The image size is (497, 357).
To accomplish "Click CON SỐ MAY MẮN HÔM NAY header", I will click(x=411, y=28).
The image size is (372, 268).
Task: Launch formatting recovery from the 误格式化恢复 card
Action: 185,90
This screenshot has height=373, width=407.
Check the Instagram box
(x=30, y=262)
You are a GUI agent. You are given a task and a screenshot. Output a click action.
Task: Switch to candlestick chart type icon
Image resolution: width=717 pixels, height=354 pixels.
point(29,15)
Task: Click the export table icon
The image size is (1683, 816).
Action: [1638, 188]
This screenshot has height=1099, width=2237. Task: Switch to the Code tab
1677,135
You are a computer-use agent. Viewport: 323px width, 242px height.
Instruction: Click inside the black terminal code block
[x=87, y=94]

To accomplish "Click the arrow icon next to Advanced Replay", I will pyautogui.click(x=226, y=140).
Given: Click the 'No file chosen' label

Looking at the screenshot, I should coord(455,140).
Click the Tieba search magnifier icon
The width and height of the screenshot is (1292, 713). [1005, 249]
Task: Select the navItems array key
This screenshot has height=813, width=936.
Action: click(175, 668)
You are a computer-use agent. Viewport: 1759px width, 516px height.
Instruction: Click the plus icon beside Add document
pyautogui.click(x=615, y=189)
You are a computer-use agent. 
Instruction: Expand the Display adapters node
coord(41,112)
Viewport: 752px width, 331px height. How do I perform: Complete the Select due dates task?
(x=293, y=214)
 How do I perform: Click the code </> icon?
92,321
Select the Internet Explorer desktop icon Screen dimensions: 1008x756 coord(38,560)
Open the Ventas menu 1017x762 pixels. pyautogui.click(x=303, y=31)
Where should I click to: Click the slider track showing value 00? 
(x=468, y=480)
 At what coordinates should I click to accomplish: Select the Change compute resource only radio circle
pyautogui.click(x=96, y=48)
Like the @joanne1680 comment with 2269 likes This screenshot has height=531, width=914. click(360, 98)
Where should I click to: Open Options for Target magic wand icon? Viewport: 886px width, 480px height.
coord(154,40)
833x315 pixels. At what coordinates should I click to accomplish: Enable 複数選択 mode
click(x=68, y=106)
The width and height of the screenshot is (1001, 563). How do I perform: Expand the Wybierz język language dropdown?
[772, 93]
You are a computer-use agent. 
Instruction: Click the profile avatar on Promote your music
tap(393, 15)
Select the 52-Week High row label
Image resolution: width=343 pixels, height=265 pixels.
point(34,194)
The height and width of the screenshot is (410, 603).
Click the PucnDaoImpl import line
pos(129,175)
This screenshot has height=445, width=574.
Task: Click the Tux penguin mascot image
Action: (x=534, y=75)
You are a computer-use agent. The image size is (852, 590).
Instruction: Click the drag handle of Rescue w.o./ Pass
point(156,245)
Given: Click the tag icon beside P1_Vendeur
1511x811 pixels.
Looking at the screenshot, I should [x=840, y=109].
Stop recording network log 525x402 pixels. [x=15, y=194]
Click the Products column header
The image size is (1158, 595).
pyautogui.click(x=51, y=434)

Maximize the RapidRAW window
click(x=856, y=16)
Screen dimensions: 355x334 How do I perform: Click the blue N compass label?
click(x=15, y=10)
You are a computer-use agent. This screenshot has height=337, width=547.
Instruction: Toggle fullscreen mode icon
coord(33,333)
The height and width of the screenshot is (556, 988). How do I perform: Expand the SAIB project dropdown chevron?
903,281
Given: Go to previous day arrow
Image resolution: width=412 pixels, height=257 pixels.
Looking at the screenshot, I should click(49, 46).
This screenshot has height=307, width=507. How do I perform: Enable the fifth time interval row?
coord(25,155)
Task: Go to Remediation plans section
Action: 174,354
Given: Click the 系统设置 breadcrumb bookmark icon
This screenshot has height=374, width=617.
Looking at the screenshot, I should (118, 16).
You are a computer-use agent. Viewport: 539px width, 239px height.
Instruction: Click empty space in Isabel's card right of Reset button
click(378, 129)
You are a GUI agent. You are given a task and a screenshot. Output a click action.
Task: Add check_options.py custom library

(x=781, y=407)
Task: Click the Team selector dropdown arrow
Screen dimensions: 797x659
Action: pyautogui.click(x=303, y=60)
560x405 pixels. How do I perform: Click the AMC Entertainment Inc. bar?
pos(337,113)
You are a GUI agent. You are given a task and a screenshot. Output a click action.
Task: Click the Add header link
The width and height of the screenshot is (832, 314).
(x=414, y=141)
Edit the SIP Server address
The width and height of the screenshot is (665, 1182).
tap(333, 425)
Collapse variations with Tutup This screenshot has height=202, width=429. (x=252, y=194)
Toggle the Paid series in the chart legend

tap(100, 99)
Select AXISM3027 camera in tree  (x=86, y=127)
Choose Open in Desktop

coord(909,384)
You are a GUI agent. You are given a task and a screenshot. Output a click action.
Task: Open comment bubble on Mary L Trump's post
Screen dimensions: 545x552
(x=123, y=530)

■ **Work to be completed**
Retype every line of the listing above, word for word.

■ **Reply**
The image size is (497, 357).
To accomplish "Click CON SỐ MAY MẮN HÔM NAY header", I will click(x=411, y=28).
The image size is (372, 268).
Task: Launch formatting recovery from the 误格式化恢复 card
Action: 185,90
This screenshot has height=373, width=407.
Check the Instagram box
(x=30, y=262)
You are a GUI agent. You are given a task and a screenshot. Output a click action.
Task: Switch to candlestick chart type icon
Image resolution: width=717 pixels, height=354 pixels.
point(29,15)
Task: Click the export table icon
The image size is (1683, 816).
Action: [1638, 188]
This screenshot has height=1099, width=2237. Task: Switch to the Code tab
1677,135
You are a computer-use agent. Viewport: 323px width, 242px height.
Instruction: Click inside the black terminal code block
[x=87, y=94]

To accomplish "Click the arrow icon next to Advanced Replay", I will pyautogui.click(x=226, y=140).
Given: Click the 'No file chosen' label

Looking at the screenshot, I should coord(455,140).
Click the Tieba search magnifier icon
The width and height of the screenshot is (1292, 713). [1005, 249]
Task: Select the navItems array key
This screenshot has height=813, width=936.
Action: click(175, 668)
You are a computer-use agent. Viewport: 1759px width, 516px height.
Instruction: Click the plus icon beside Add document
pyautogui.click(x=615, y=189)
You are a computer-use agent. 
Instruction: Expand the Display adapters node
coord(41,112)
Viewport: 752px width, 331px height. How do I perform: Complete the Select due dates task?
(x=293, y=214)
 How do I perform: Click the code </> icon?
92,321
Select the Internet Explorer desktop icon Screen dimensions: 1008x756 coord(38,560)
Open the Ventas menu 1017x762 pixels. pyautogui.click(x=303, y=31)
Where should I click to: Click the slider track showing value 00? 
(x=468, y=480)
 At what coordinates should I click to accomplish: Select the Change compute resource only radio circle
pyautogui.click(x=96, y=48)
Like the @joanne1680 comment with 2269 likes This screenshot has height=531, width=914. click(360, 98)
Where should I click to: Open Options for Target magic wand icon? Viewport: 886px width, 480px height.
coord(154,40)
833x315 pixels. At what coordinates should I click to accomplish: Enable 複数選択 mode
click(x=68, y=106)
The width and height of the screenshot is (1001, 563). How do I perform: Expand the Wybierz język language dropdown?
[772, 93]
You are a computer-use agent. 
Instruction: Click the profile avatar on Promote your music
tap(393, 15)
Select the 52-Week High row label
Image resolution: width=343 pixels, height=265 pixels.
point(34,194)
The height and width of the screenshot is (410, 603).
Click the PucnDaoImpl import line
pos(129,175)
This screenshot has height=445, width=574.
Task: Click the Tux penguin mascot image
Action: (x=534, y=75)
You are a computer-use agent. The image size is (852, 590).
Instruction: Click the drag handle of Rescue w.o./ Pass
point(156,245)
Given: Click the tag icon beside P1_Vendeur
1511x811 pixels.
Looking at the screenshot, I should [x=840, y=109].
Stop recording network log 525x402 pixels. [x=15, y=194]
Click the Products column header
The image size is (1158, 595).
pyautogui.click(x=51, y=434)

Maximize the RapidRAW window
click(x=856, y=16)
Screen dimensions: 355x334 How do I perform: Click the blue N compass label?
click(x=15, y=10)
You are a computer-use agent. This screenshot has height=337, width=547.
Instruction: Toggle fullscreen mode icon
coord(33,333)
The height and width of the screenshot is (556, 988). How do I perform: Expand the SAIB project dropdown chevron?
903,281
Given: Go to previous day arrow
Image resolution: width=412 pixels, height=257 pixels.
Looking at the screenshot, I should click(49, 46).
This screenshot has height=307, width=507. How do I perform: Enable the fifth time interval row?
coord(25,155)
Task: Go to Remediation plans section
Action: 174,354
Given: Click the 系统设置 breadcrumb bookmark icon
This screenshot has height=374, width=617.
Looking at the screenshot, I should (118, 16).
You are a computer-use agent. Viewport: 539px width, 239px height.
Instruction: Click empty space in Isabel's card right of Reset button
click(378, 129)
You are a GUI agent. You are given a task and a screenshot. Output a click action.
Task: Add check_options.py custom library

(x=781, y=407)
Task: Click the Team selector dropdown arrow
Screen dimensions: 797x659
Action: pyautogui.click(x=303, y=60)
560x405 pixels. How do I perform: Click the AMC Entertainment Inc. bar?
pos(337,113)
You are a GUI agent. You are given a task and a screenshot. Output a click action.
Task: Click the Add header link
The width and height of the screenshot is (832, 314).
(x=414, y=141)
Edit the SIP Server address
The width and height of the screenshot is (665, 1182).
tap(333, 425)
Collapse variations with Tutup This screenshot has height=202, width=429. (x=252, y=194)
Toggle the Paid series in the chart legend

tap(100, 99)
Select AXISM3027 camera in tree  (x=86, y=127)
Choose Open in Desktop

coord(909,384)
You are a GUI agent. You are given a task and a screenshot. Output a click action.
Task: Open comment bubble on Mary L Trump's post
Screen dimensions: 545x552
(x=123, y=530)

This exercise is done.